1 et 2. Il y a gravité véritable lorsque, sans discorde aucune, toutes les affections de l'âme et ses puissances sont rassemblées en Dieu. Il s'ensuit que l'âme se retire de tout ce qui est vain, et qu'elle préserve les sens de toute séduction. L'âme, au contraire, s'éloigne-t-elle de cette heureuse union, aussitôt la voilà prisonnière de beaucoup de vanités, puisque tout est vain ici-bas, comme le dit l'Ecclésiaste, ch. 1, v. 2.

 

3. Les saints exemples de Jésus-Christ doivent nous conduire à la vraie gravité. Saint Augustin décrivait ainsi le caractère sérieux du Christ (1) « Nous lisons bien dans les Évangiles que le Seigneur Jésus se plaignait, qu'il a pleuré, qu'il fut fatigué du chemin, qu'il a supporté opprobres et mauvais traitements, qu'il a accepté les crachats, les fouets, la croix. Nous ne voyons nulle part qu'il ait ri ou qu'il ait eu la prospérité de ce monde. De là vient, sans doute, que tous les élus se réjouissent en eux-mêmes, lorsque l'adversité commence à les accabler, et qu'aucun bonheur terrestre ne réussit plus à les séduire. Ils savent qu'il leur reste une autre voie (2). »

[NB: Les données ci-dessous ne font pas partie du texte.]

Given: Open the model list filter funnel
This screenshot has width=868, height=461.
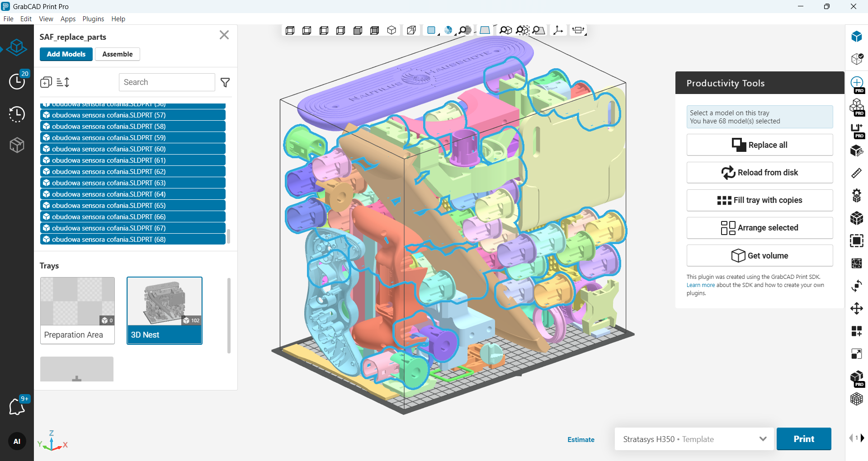Looking at the screenshot, I should [x=225, y=82].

De même, l'Écriture désapprouve fortement le rire et la dissipation : « J'ai regardé le rire comme une folie, et j'ai dit à la joie : À quoi bon ce que tu donnes ? » (Ecclé., ch. 2, v. 2). « Même dans le rire on trouve la douleur, et la joie se termine par des larmes » (Prov., ch. 14, v. 13). Et le Psalmiste dit au Seigneur : « Vous haïssez ceux qui s'amusent inutilement à des vanités » (Ps. 30, v. 7). Ce qui doit surtout nous exciter à la gravité, c'est la menace du Christ : « Malheur à vous qui riez maintenant, parce que vous pleurerez et vous gémirez » (Luc, ch. 6, v. 25). Et puis, le rire et la dissipation nous distraient considérablement de la familiarité avec Dieu et ils ferment l'entrée à la grâce dans nos âmes.

 

4. Il prouve qu'il possède la gravité véritable, celui qui, en aucune occasion, n'excite les autres à la légèreté, ni par des paroles oiseuses, ni par ses actions ou ses gestes, ni par une démarche inconsidérée ; c'est de tout cœur qu'il abhorre la légèreté en lui-même ou chez les autres ; il évite les lieux où il perdait son recueillement, et pour le garder, il fuit les personnes trop libres ; ne sait-il pas qu'« on se salit à toucher de la poix » (Eccli., ch. 13, v. 1), et que celui qui entre en relations avec des gens aux mœurs légères n'échappera pas à la dissipation ? La gravité de Job était si grande que les personnes peu sérieuses évitaient sa présence. Il le dit lui-même : « En me voyant, les jeunes gens se cachaient » (Job, ch. 29, v. 8) (3). Et elle lui était si habituelle que si quelque chose de contraire apparaissait en lui, personne n'y croyait. « Si je leur souriais, ils ne pouvaient le croire, ils recueillaient avidement chacun de mes regards » (v. 24).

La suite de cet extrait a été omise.